The reason why I trust Tamino more (and he was pointed by yourself as a good source before) is that, and I also did a search of who in heck is so confident saying that it is the AMO alone and not global warming is what is increasing the temperature, and the results were not encouraging, suffice to say WUWT and other denier sites popped in the search and so, as you try to be fair on this, the unfortunate reality is that you are looking too much at “skeptical” sites that in reality are deniers, and while I do see that overall you doing a good job of identifying the trash, you are still catching some of the crap they throw.

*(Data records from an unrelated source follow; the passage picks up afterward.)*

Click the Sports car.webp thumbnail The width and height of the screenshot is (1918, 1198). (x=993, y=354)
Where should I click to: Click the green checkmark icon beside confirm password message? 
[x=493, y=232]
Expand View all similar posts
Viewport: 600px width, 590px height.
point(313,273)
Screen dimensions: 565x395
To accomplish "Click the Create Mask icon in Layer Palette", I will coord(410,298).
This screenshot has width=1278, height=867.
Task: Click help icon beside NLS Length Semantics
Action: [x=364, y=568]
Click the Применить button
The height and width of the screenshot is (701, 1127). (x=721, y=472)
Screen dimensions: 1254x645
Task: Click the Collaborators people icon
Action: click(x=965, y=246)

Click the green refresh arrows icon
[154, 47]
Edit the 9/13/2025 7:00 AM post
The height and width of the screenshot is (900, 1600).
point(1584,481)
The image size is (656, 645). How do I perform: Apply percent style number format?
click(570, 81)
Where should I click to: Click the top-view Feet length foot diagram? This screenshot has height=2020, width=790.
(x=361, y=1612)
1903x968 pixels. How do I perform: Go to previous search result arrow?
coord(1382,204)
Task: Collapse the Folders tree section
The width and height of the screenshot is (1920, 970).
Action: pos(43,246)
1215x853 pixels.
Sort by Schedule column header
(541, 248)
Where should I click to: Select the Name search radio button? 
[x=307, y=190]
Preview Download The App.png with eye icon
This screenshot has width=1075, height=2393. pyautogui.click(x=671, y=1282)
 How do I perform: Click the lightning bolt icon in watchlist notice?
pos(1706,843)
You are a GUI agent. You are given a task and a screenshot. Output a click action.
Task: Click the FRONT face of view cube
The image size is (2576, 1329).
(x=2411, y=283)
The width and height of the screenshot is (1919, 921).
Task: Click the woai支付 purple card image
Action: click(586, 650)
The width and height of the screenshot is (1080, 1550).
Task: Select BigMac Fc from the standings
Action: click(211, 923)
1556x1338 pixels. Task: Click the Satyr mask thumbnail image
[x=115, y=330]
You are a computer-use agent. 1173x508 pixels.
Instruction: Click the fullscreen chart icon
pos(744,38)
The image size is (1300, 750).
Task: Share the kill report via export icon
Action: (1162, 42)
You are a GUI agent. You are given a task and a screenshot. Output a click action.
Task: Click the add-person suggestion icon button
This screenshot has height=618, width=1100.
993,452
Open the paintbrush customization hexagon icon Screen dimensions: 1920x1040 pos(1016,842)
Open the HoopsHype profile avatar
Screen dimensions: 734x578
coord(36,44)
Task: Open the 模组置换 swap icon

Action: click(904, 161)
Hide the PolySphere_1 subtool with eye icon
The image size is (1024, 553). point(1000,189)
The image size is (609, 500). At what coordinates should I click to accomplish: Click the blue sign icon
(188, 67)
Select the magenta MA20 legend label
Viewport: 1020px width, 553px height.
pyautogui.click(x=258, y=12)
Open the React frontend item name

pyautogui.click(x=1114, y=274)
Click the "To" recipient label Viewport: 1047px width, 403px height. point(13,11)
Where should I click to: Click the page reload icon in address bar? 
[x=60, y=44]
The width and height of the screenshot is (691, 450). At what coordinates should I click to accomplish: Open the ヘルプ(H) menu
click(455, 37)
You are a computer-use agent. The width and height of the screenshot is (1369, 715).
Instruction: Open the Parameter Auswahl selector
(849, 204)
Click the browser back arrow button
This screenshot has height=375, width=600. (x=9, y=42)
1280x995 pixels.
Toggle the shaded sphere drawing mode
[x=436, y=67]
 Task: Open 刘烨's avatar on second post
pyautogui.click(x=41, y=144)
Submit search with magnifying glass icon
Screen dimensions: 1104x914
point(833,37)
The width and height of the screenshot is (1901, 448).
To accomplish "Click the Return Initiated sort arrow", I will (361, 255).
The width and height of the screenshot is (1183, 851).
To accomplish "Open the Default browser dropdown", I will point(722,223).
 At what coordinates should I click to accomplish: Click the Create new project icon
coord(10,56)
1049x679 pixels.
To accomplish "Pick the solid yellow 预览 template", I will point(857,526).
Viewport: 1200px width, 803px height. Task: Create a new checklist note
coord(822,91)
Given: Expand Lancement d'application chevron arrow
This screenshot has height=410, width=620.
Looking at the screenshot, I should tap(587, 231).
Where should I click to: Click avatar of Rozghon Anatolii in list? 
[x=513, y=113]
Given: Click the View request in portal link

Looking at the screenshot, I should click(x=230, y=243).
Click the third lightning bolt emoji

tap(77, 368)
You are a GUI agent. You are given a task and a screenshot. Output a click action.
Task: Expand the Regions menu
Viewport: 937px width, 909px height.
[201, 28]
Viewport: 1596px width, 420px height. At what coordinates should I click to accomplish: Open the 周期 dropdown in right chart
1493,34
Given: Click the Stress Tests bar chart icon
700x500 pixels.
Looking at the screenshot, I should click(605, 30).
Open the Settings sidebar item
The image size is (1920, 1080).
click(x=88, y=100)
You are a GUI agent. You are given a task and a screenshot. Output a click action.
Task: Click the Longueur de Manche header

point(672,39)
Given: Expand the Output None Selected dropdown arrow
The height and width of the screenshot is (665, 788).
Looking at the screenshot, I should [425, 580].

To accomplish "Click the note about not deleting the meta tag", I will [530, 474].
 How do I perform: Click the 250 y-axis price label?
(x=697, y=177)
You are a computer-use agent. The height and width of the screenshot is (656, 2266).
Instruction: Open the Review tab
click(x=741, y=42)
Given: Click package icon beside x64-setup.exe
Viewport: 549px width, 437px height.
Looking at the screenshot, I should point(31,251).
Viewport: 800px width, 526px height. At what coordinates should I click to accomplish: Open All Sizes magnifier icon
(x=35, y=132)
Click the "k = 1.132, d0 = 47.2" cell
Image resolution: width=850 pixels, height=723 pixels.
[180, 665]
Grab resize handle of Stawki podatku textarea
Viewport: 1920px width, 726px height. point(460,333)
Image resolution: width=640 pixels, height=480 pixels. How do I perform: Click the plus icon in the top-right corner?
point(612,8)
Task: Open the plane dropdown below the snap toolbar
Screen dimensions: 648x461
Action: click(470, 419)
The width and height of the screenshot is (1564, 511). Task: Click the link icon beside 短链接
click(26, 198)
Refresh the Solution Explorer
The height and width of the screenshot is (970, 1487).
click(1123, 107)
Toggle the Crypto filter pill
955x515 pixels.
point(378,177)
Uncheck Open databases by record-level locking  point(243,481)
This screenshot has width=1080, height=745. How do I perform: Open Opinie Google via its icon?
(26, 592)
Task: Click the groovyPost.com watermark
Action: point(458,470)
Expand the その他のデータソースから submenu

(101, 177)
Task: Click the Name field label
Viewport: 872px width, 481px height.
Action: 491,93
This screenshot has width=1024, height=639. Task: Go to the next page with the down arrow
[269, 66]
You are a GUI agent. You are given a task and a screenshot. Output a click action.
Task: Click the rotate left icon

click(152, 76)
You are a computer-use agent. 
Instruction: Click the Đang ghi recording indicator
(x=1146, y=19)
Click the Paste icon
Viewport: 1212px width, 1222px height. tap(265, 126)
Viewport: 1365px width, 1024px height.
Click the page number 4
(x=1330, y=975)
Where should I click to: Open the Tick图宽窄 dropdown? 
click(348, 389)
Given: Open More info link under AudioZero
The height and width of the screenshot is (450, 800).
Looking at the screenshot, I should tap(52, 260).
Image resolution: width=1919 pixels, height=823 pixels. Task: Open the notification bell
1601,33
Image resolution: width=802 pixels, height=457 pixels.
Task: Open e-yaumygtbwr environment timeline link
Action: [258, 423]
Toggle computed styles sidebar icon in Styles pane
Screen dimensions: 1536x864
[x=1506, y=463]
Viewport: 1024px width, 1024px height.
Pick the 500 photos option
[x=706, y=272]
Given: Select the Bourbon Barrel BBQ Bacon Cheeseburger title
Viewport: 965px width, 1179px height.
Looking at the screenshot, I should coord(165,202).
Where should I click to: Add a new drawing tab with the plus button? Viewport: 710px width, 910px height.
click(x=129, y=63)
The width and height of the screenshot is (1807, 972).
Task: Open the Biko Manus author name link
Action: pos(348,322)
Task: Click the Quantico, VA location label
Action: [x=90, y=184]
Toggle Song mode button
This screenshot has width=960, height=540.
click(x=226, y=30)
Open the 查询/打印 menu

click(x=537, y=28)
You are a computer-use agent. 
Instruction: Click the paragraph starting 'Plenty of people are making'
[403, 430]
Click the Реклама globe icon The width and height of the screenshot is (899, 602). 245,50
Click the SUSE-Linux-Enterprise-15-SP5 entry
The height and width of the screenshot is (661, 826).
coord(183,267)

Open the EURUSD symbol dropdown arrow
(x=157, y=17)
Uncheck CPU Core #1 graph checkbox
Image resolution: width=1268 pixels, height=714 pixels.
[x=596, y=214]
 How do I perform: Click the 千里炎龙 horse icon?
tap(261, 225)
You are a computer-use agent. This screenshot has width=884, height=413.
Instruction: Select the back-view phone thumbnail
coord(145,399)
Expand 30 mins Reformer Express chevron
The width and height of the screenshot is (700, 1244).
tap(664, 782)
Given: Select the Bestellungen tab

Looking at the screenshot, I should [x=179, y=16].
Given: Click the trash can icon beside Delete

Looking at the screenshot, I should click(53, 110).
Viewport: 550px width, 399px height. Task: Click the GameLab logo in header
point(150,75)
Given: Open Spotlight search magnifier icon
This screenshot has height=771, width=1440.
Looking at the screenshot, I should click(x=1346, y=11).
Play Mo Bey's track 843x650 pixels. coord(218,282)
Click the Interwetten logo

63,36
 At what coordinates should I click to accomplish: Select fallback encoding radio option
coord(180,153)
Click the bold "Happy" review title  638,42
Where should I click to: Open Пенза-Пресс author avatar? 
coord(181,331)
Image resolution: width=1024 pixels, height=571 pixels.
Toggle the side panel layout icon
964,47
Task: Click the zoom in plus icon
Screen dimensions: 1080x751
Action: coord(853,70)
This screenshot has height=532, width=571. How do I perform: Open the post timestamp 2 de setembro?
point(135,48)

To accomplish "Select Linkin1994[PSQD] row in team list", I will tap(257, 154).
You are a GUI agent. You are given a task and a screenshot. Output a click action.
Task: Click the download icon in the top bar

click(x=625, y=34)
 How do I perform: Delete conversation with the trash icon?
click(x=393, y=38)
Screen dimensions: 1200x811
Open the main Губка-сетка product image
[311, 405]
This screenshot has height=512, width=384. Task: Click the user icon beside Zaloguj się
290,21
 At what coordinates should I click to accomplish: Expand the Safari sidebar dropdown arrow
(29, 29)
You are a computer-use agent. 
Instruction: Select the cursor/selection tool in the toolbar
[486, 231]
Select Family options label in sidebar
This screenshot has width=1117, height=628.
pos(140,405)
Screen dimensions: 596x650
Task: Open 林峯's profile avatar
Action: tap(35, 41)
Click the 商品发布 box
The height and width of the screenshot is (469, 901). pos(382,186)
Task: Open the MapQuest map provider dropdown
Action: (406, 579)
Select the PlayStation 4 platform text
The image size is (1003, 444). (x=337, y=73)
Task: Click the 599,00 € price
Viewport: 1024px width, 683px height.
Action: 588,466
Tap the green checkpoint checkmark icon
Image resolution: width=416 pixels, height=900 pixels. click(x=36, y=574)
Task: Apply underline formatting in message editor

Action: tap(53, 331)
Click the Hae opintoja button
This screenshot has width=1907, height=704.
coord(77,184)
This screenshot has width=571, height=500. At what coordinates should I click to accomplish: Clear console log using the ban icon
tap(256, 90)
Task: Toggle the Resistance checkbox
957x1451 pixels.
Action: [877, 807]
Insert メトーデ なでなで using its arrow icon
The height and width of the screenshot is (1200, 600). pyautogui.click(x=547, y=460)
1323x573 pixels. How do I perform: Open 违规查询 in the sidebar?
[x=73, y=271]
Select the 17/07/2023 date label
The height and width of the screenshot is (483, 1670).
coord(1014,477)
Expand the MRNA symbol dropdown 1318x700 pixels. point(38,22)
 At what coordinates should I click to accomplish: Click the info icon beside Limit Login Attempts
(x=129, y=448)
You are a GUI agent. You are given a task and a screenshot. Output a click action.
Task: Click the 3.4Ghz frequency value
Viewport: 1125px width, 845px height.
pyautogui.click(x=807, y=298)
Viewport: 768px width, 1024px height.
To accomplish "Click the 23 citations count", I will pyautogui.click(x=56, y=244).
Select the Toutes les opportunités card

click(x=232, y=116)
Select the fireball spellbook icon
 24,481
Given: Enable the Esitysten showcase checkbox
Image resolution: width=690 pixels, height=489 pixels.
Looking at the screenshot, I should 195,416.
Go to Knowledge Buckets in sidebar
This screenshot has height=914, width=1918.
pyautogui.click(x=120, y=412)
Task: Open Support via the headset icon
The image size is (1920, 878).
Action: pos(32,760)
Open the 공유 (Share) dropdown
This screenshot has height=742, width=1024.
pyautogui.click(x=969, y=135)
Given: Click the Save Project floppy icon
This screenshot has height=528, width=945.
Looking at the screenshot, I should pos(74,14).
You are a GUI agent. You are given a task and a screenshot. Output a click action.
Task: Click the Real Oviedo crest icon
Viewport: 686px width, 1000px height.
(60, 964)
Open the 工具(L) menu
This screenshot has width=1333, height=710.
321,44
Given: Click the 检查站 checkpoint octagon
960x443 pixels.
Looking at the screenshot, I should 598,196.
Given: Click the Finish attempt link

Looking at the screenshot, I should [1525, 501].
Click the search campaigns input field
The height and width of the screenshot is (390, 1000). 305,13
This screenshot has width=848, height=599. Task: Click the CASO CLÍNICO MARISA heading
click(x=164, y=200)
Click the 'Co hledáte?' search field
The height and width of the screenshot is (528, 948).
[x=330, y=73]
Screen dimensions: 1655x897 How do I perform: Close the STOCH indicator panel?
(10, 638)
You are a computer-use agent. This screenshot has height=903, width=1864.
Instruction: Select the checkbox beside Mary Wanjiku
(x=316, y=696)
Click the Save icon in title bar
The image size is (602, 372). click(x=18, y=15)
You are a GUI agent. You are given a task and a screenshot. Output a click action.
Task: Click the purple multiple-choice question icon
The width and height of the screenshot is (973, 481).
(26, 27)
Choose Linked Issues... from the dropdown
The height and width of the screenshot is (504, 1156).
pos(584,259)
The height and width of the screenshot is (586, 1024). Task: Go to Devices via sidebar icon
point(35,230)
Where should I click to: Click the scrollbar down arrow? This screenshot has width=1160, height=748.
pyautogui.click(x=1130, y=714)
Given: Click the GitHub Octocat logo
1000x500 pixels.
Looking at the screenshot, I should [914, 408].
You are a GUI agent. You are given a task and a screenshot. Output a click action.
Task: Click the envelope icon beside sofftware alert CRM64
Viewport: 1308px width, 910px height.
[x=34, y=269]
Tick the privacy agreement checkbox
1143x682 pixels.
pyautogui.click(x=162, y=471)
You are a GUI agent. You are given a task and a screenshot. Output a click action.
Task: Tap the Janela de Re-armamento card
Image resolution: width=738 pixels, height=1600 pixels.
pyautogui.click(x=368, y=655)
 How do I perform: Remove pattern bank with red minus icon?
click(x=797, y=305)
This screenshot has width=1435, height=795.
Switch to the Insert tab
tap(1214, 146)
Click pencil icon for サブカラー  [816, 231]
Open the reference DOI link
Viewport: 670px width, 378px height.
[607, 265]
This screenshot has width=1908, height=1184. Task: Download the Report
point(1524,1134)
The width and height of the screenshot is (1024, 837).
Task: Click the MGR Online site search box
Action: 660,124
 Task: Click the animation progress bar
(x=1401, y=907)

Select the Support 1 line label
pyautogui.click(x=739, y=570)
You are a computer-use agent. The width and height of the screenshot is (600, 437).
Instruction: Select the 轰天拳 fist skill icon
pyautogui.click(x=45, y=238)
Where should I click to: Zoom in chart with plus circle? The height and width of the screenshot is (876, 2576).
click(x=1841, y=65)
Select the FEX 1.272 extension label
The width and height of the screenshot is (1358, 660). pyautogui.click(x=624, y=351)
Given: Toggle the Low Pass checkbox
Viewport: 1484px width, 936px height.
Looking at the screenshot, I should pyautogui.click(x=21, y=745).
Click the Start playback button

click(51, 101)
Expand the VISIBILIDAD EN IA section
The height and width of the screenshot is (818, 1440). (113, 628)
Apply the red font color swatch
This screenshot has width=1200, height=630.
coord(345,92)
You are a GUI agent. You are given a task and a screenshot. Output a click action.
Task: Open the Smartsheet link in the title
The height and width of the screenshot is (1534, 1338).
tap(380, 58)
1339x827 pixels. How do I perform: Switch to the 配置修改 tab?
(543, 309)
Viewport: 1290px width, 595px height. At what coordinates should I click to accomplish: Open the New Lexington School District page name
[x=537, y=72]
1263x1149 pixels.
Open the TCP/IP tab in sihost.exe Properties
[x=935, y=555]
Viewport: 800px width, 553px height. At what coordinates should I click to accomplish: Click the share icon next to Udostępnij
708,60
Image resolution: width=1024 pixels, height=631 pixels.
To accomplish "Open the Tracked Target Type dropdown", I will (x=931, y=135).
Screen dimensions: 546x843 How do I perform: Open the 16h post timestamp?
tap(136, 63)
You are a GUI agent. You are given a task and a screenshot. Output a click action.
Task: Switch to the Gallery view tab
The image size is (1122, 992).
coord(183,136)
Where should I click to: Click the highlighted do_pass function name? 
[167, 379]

Your cite does not remotely support your point and is only tangentally related to the subject, nor is anyone here claiming that the AMO causes global warming anyway. I have said (repeatedly?) in this very thread that it is an oscillation - it averages out to zero in the long term but causes bumps and dips in the trend.
Italics mine. Show me where I said that, or go to those sites and argue with them about it. I have explicitly said otherwise and I have only cited the IPCC in regards to the AMO - not any of the sites you are so down on. Do me the courtesy of not leaping to conclusions about my sources and then suggesting that I am “still catching some of the crap”. If you disagree with any points I make, bring a technical argument to counter them. (Hint: spurious guesses as to where I’m getting my information from, and then dismissing it based on the assumed source, is not any kind of argument, technical or otherwise.)